Angesichts der Dimensionen staatlichen Prassens zum Wohle des Machterhalts erscheinen ein paar zusätzliche Milliarden jährlich für die Grundrente wie Peanuts. Aber Kleinvieh macht auch Mist – und vor allem beweist dieses jüngste Beispiel, dass Angela Merkel, größte Sozialdemokratin seit August Bebel, keinerlei Anstalten zeigt, sich von ihrer Linie des freizügigen Umgangs mit dem Vermögen der Untertanen zu verabschieden.
Diese Erkenntnis treibt nicht wenige in der CDU um. Ausgerechnet die Grundrente haben sie nun zum Knackpunkt erhoben, um ihre Kanzlerin in die Schranken zu weisen. Dabei geht es nicht so sehr um die – auch in der Union höchst umstrittene – Rentenmaßnahme selbst, sondern vor allem um ein Zeichen. „So nicht!“, soll das Signal lauten, denn die zunehmend von den Wählern und allen guten Geistern verlassenen Sozialdemokraten stehen längst mit den nächsten Forderungen auf der Matte. Die neuesten Säue, die durchs ergeben speichelnde Mediendorf getrieben werden, heißen „Kindergrundsicherung“ und „Erhöhung des Mindestlohns“.

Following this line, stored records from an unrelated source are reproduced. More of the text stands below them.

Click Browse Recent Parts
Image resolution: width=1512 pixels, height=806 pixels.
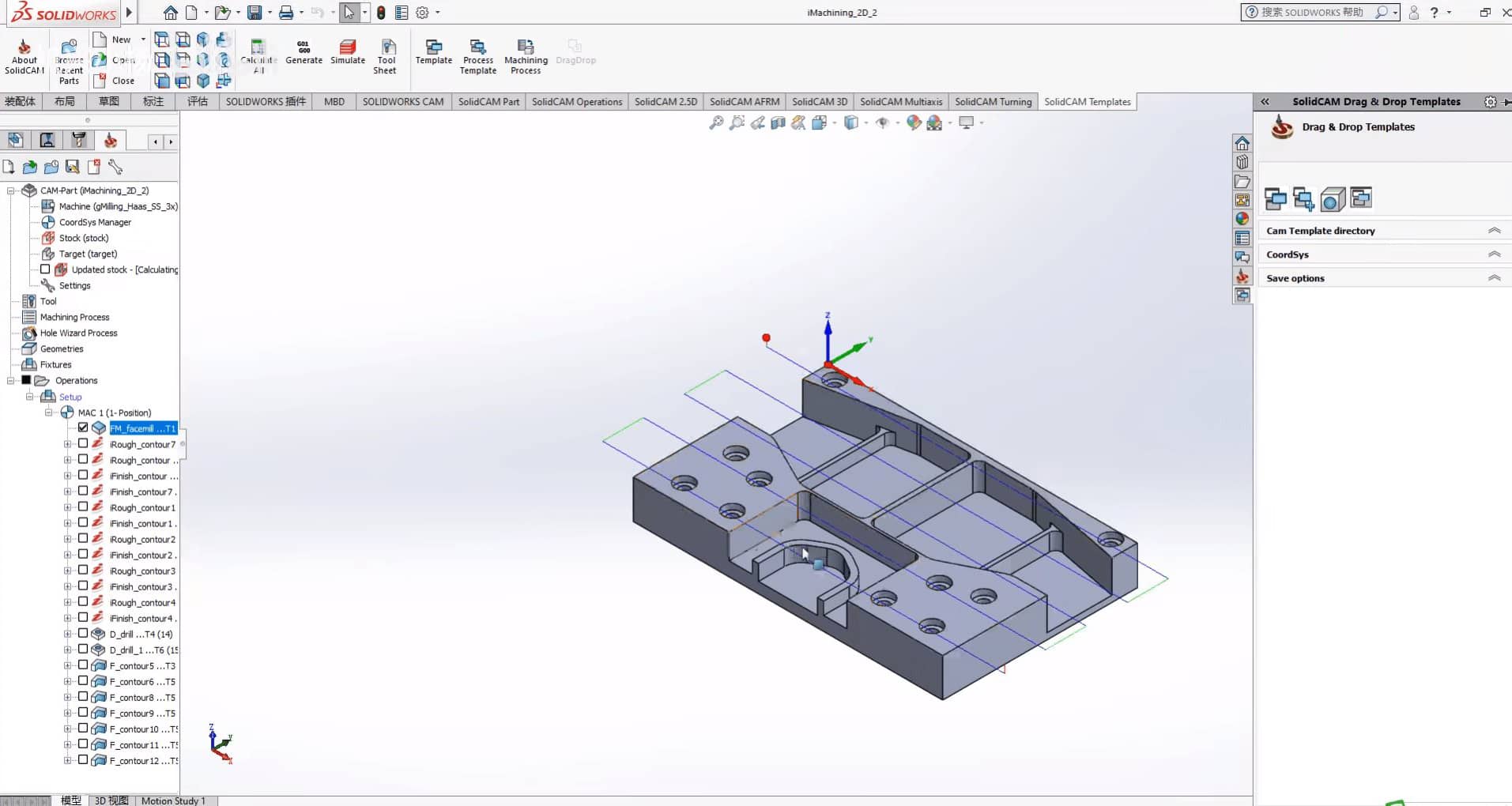coord(68,55)
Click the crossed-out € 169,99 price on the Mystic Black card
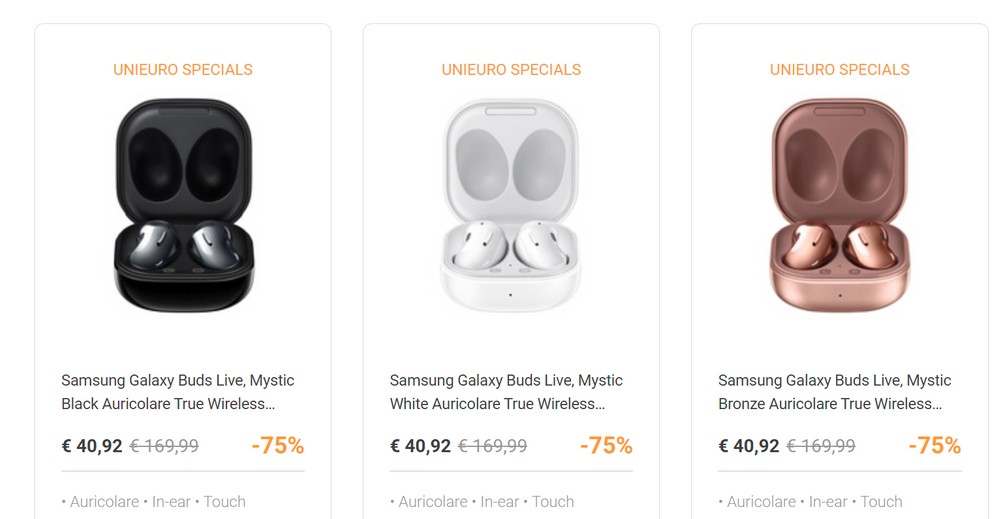Screen dimensions: 1000x519 pyautogui.click(x=164, y=446)
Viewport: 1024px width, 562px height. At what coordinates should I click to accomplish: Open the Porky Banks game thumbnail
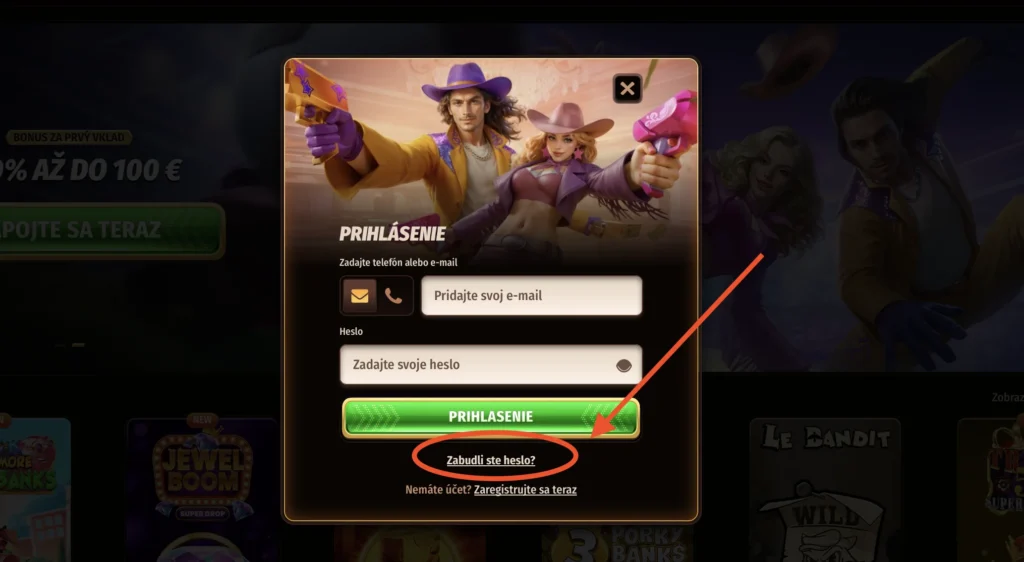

Bevor zum Ende der Legislatur die Frage gestellt wird, ob sich statt SPD und Linken nicht besser SPD und CDU/CSU zur letzten echten Volkspartei vereinigen sollten, wollen also ein paar aufrechte Unionsrebellen gegensteuern. Wie das funktionieren soll, erläuterte der einflussreiche CDU-Abgeordnete Christian von Stetten, Vorsitzender des Parlamentskreises Mittelstand der Unionsfraktion, in bemerkenswerter Offenheit einen Tag vor Beginn des CDU-Parteitags bei Markus Lanz.
Die Grundrente soll laut Koalitionsbeschluss schließlich zum größten Teil aus einer Börsenumsatzsteuer finanziert werden, die bisher nur in der Phantasie der sozialdemokratischen Glimmer Twins Hubertus Heil und Olaf Scholz existiert. Die Einführung dieser Steuer bezweifelt Merz-Anhänger von Stetten und prophezeit daher zur Grundrente (hier ab 35:16): „Jetzt hat man ein Modell beschlossen, das so nie kommen wird.“ Die CDU werde nämlich darauf bestehen, dass die vereinbarten Voraussetzungen für die Grundrente erfüllt sein müssen.
Wenn sich Merkel-Kritiker von Stetten da mal nicht täuscht. Die Erfahrung lehrt etwas anderes. Wenn es hart auf hart kommt, wird sich die Fürstin der Finsternis wie üblich auf die dunkle Seite der Macht begeben. Ein, zwei Nachtsitzungen, und schon wird das Gesäß der Kanzlerin auch für dieses Problemchen einen „Kompromiss“ gefunden haben. Wie immer der aussehen wird – eines darf man ohne seherische Fähigkeiten vorhersagen: Er wird teuer werden.